Sur qui Gide compte-t-il pour reconstruire le roman, de manière active ?
En faisant intervenir Édouard et son journal, quel élément Gide brise-t-il ?
Traditionnellement, le roman, œuvre fictive a pour fonction de créer un univers, qu'il soit réaliste ou non, et de faire en sorte que le lecteur y soit immergé. Le roman n'est lu par le lecteur qu'une fois achevé et, même s'il existe des traces de brouillon ou des lettres relatant le processus d'écriture, ces éléments concernant la genèse de l'œuvre ne sont que parcellaires. C'est en cela que le roman de Gide, Les Faux-Monnayeurs, est unique, car il permet aux lecteurs d'accéder à l'œuvre romanesque tout en s'inscrivant dans le processus même de la création littéraire, et ce de deux façons : à travers le personnage d'Édouard, un écrivain travaillant à l'écriture de son prochain roman, mais également à travers l'œuvre complémentaire au roman, Le Journal des Faux-Monnayeurs écrit par Gide lui-même. C'est pourquoi il semble intéressant de se demander comment l'auteur met en scène, à travers ces deux ouvrages, la création littéraire. Tout d'abord en montrant le processus de création littéraire, puis en analysant la conception gidienne de la création romanesque, perceptible dans le roman et, enfin, via la rupture de l'illusion romanesque.

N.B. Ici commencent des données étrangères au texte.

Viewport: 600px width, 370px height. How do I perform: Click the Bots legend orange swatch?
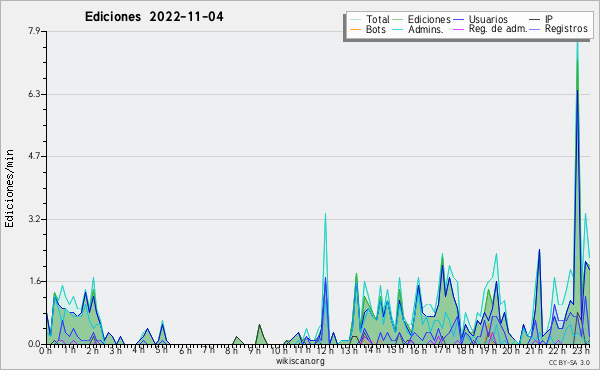tap(355, 29)
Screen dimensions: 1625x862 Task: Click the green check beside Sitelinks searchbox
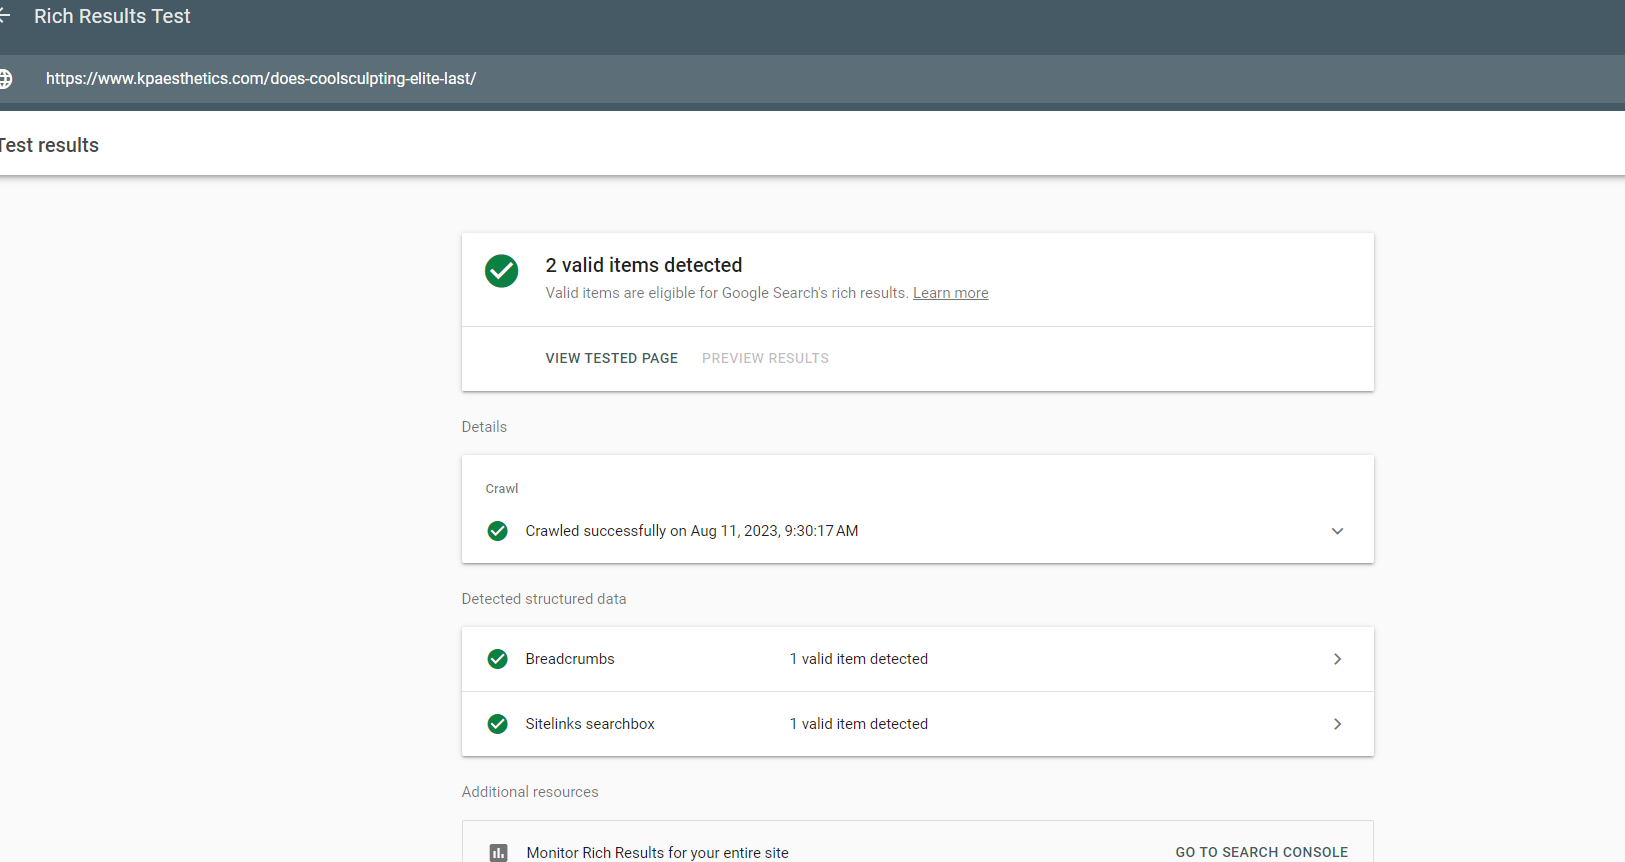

Montrer le processus de création littéraire
Le projet de Gide de rendre compte du processus de création littéraire afin d'impliquer le lecteur et de le rendre actif dans sa lecture est tout à fait original. Cependant, pour ce faire, il va mettre en pratique des procédés déjà connus mais auxquels il va donner de l'ampleur. C'est le cas pour la mise en abyme, déjà utilisée par Corneille dans L'Illusion comique, mais le dramaturge ne suivait pas le même dessein que Gide. Ce procédé de mise en abyme est d'ailleurs double dans cette œuvre car dans le roman, le personnage d'Édouard est écrivain, il travaille d'ailleurs à la création de son nouveau roman qui porte le même titre que celui de Gide. Le lecteur se trouve donc face à deux Faux-Monnayeurs, celui qu'il est en train de lire et celui que le personnage est en train d'écrire mais qui ne sera jamais publié. De même, le processus d'écriture est lui aussi mis en abyme à travers les deux journaux : Le Journal des Faux-Monnayeurs de Gide et "le journal d'Édouard", fictif. Ces deux journaux permettent aux auteurs de livrer leurs doutes, leurs théories romanesques, l'esthétique littéraire qu'ils défendent. Le lecteur est donc plongé au cœur même de la création romanesque, aux côtés de l'auteur qui livre une partie de ses secrets.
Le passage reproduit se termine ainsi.